(Pixel coordinate grounding data)
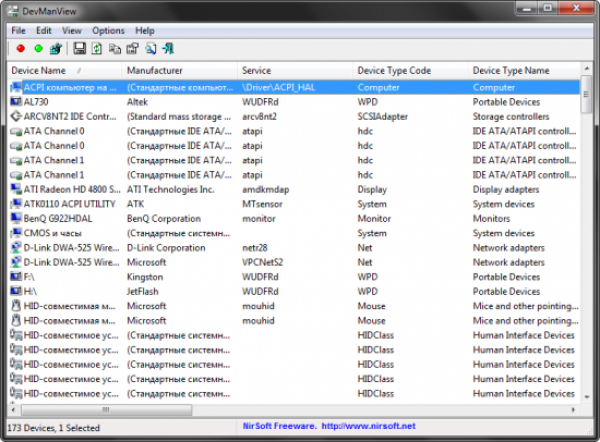Sort by Device Type Code column
600x442 pixels.
[394, 71]
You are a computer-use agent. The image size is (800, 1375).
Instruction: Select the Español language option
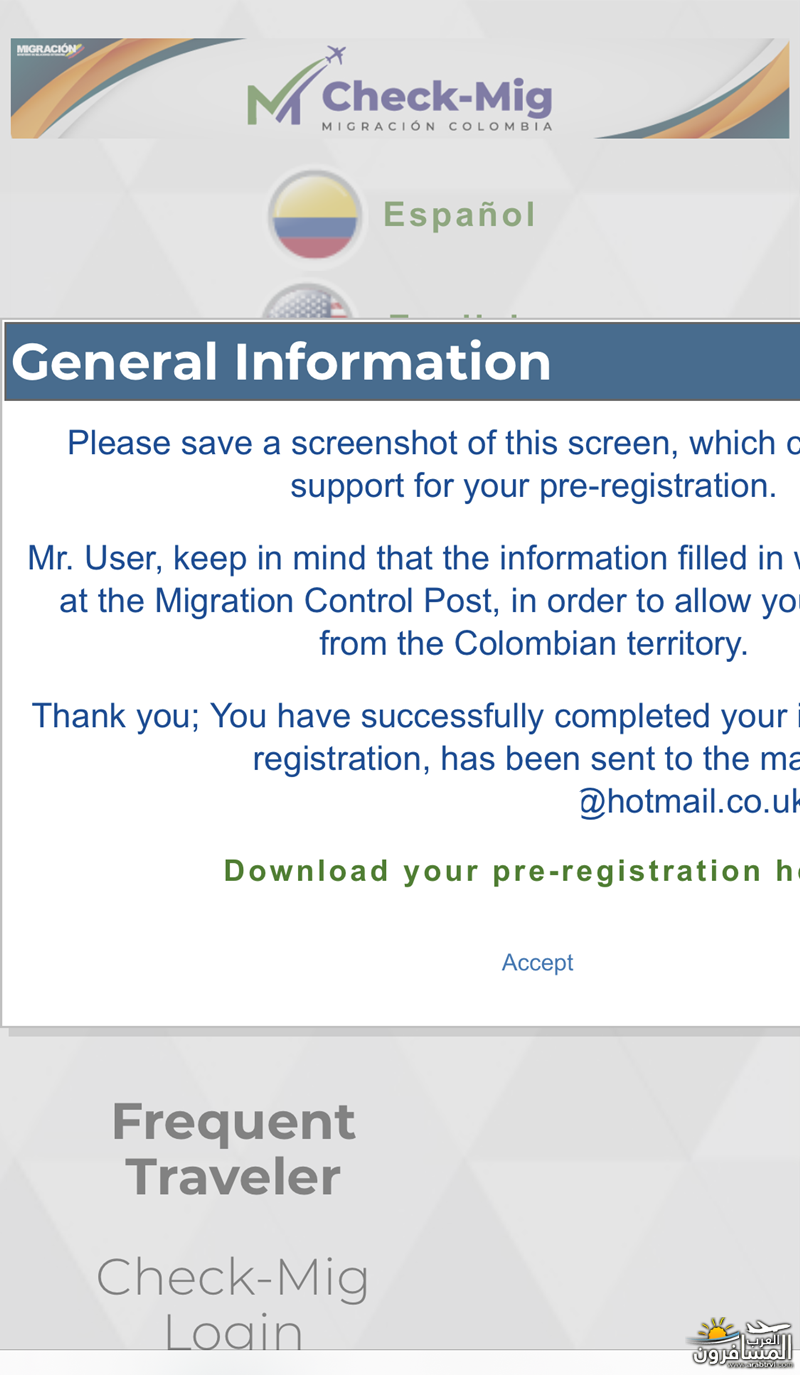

TASK REQUIREMENTS
Omitting all pictures, restate word for word the lines from the one containing "You are a computer-use" through the last line of the data.

TASK RESULT
You are a computer-use agent. The image size is (800, 1375).
Instruction: Select the Español language option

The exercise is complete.